● **JOB A**: Rewrite the records below with "Collapse" replaced by "Expand", keeping everything else unchanged, and leave the pictures out of your answer.

● **DOCUMENT SECTION**:

## BEGIN

### 4.1: Maximum and Minimum Values

I, the Lord Protector of Math, have returned. Unfortunately, my beast of a custom-built computer has died and I am reduced to working on this Mac. I don't have as much technical ability with Macs, so bear with me.

Well, thankfully for you guys, this section is pretty straightforward.

Let's start with a definition.

A function f has an absolute maximum (or global maximum) at c if f(c) is greater than or equal to f(x) for all x in the domain of f. The number f(c) is called the maximum value of f on D. Similarly, f has an absolute minimum at c if f(c) is less than or equal to f(x) for all x in D and the number f(c) is called the minimum value of f on D. The maximum and minimum values of f are called the extreme values of f.

Whew, that's quite a mouthful. Let me try to break this down.

An absolute maximum (also called the global maximum) would be the highest point on a graph in its domain. The number f(c) is called the maximum value of f on its domain.

An absolute minimum (also called the global minimum) would be the lowest point on a graph in its domain. This number f(c) is called the minimum value of f on its domain.

The maximum and minimum values are collectively known as the extreme values of f.

Pretty straightforward, wouldn't you say?

Let's get a diagram going.

Hey, look, a diagram!

Here we can see that a and b are local maximum and minimum, respectively, for this function. This diagram also leads me to our next theorem, named:

FERMAT'S THEOREM

This theorem states that if a graph has a local maximum and mininum and it is possible to take a derivative, that derivative equals 0. You can see that illustrated in the diagram, where the tangent lines are drawn at the local max and min.

So, let's define local max and min:

A function f has a local maximum (or relative maximum) at c if f(c) is greater than or equal to f(x) when x is near c. Similarly, f has a local minimum at c if f(c) is less than or equal to f(x) when x is near c.

More technobabble. Let's define this more simply.

If a point is higher or lower than its immediate surroundings, such as in the above diagram, then it can be defined as a local maximum or minimum.

Just a little bit more. Stay with me, guys.

CRITICAL POINTS

I could make a bad pun and say I'm at a critical point with JPD coming and all that. But I'll spare you the agony and give you the mathematical definition.

A critical number of a function f is a number c in the domain of f such that either f'(c) = 0 or f'(c) does not exist.

To reiterate:

A critical point is when

1. f'(c) = 0

OR

2. f'(c) doesn't exist

Pretty simple.

## END

● **RECORDS FOR THE EXERCISE**:

## BEGIN

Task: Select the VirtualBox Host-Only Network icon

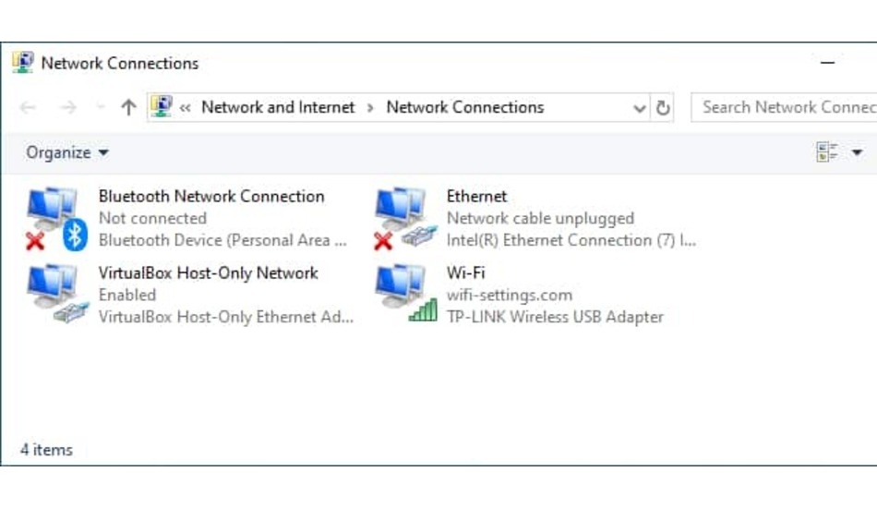Action: (56, 295)
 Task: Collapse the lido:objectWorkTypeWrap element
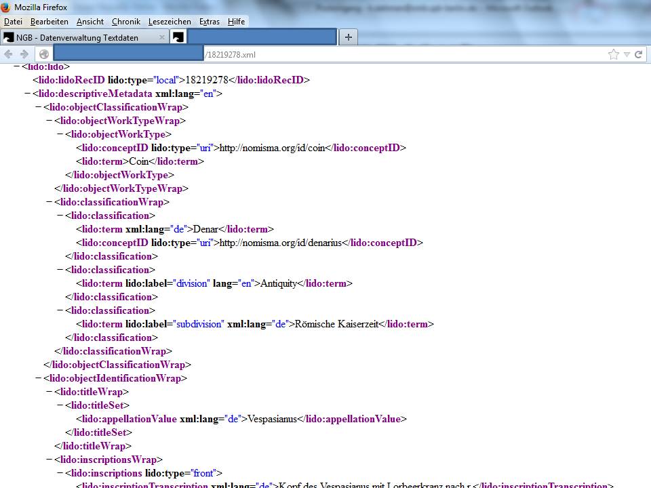coord(49,121)
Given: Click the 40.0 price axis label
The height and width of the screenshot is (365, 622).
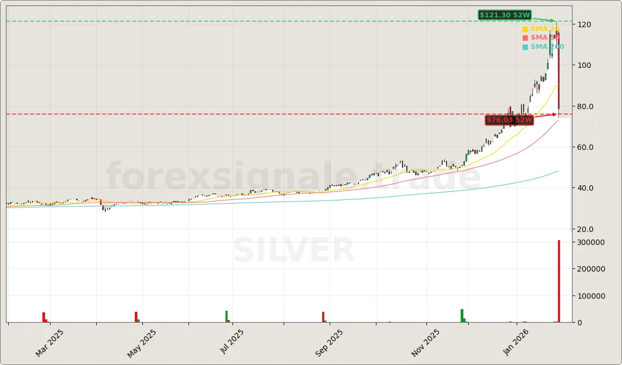Looking at the screenshot, I should click(585, 188).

## END

● **JOB B**: List every heading in the maximum and minimum values text.

● **EXERCISE ANSWER A**:
Task: Select the VirtualBox Host-Only Network icon

Action: (56, 295)
 Task: Expand the lido:objectWorkTypeWrap element
coord(49,121)
Given: Click the 40.0 price axis label
The height and width of the screenshot is (365, 622).
Looking at the screenshot, I should click(585, 188).

● **EXERCISE ANSWER B**:
- 4.1: Maximum and Minimum Values
- FERMAT'S THEOREM
- CRITICAL POINTS